Earlier this month, we had reported that ZTE was fined a settlement pay of $892 million for violating U.S. laws by selling its products in restricted regions like Iran and North Korea. It was fined not only for violating the U.S. laws, but also for making false statement by claiming not guilt initially. This has caused the company to encounter a massive net loss for the last quarter of 2016.
The Chinese telecommunications equipment manufacturer ended up with a net loss of $760 million. It means that without the fine, ZTE would have recorded a net profit of $132 million in the final quarter of 2016. For the same period, the company was expected to make a profit of $557 million.
In the third quarter of the previous year, it had posted a profit of $158 million. However, because of the huge fine, ZTE has met with a $343 million loss for the entire year of 2016. Without the fine, it would have gained a profit of around $557 million. In other words, it would have earned an increased profit of around 19.2 percent compared to the revenue it generated in 2015.
If the company does not adhere to the conditions of the settlement, it will have to pay $300 million more.
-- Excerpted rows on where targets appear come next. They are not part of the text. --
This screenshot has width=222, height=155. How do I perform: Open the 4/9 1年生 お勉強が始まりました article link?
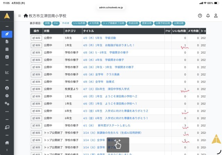point(109,45)
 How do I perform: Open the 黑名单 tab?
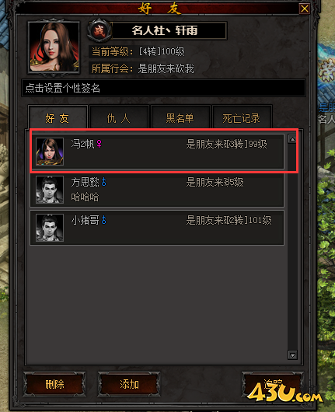pos(180,117)
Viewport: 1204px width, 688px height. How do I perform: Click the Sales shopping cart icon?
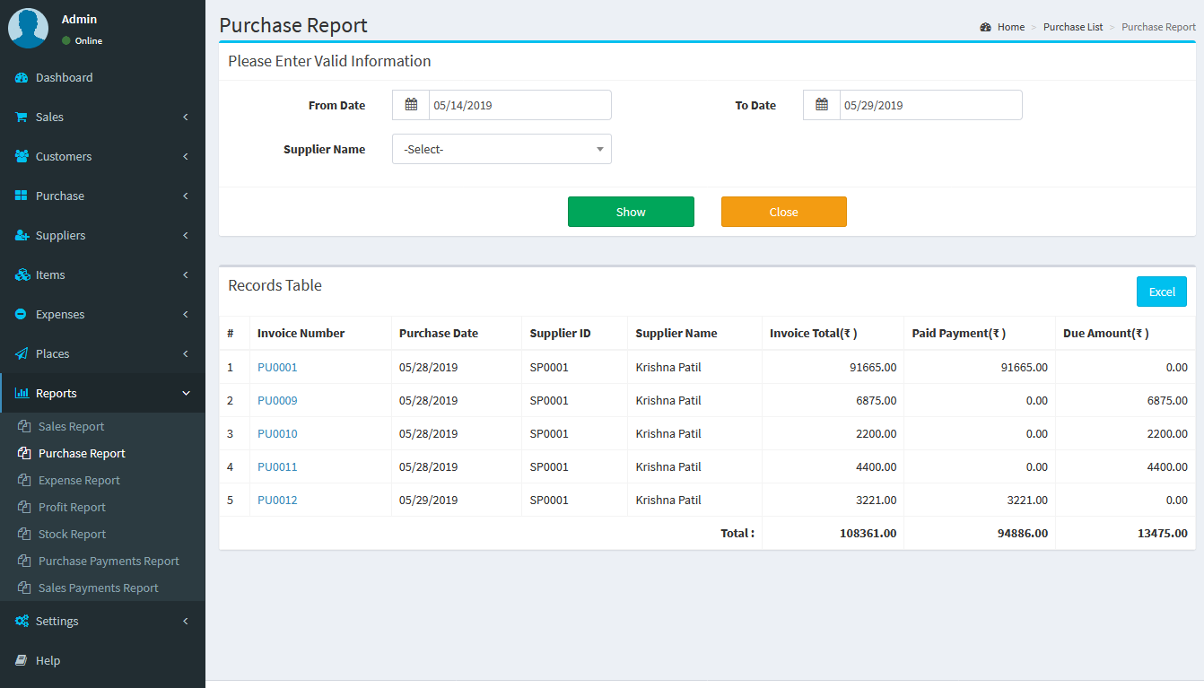(22, 118)
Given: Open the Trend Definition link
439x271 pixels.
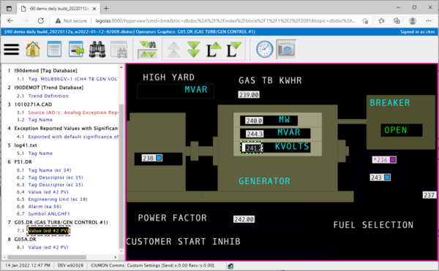Looking at the screenshot, I should click(48, 96).
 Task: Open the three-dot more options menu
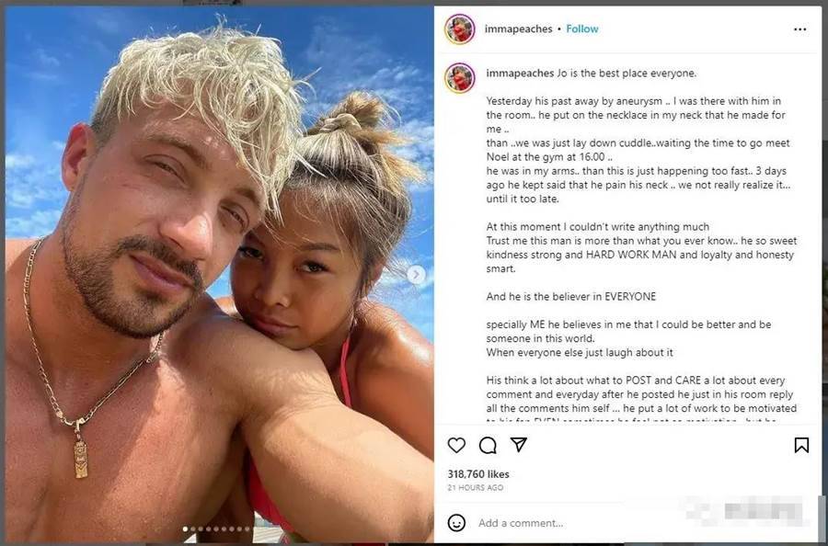click(800, 29)
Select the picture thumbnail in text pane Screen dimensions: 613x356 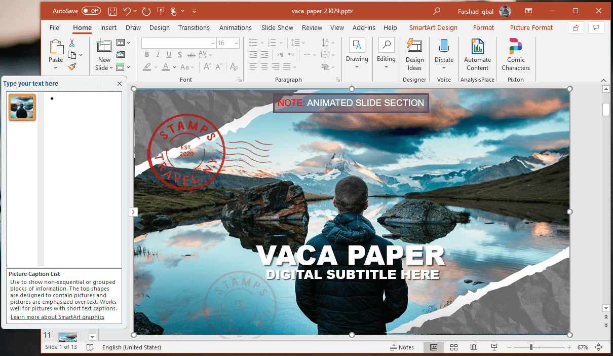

The agreement became effective from March 22. However, a positive thing for ZTE is that its quarter-to-quarter revenues increased by 24.6 percent and its year on year profits have rose by 1 percent.
In the U.S. ZTE is the fourth largest smartphone vendor and its smartphones are available through AT&T, T-Mobile and Sprint. The Chinese company is also working with leading U.S. companies such as Intel, Microsoft, and Qualcomm. However, if it fails to fulfill the conditions of the agreement, the U.S. government may ban ZTE from working with U.S. companies.
The Chinese firm has recently announced the all new Blade V8 series of smartphones earlier in this year and it is also recently launched the Nubia M2 phone. It is also rumored to release an entry-level ZTE Quartz smartwatch in the near future.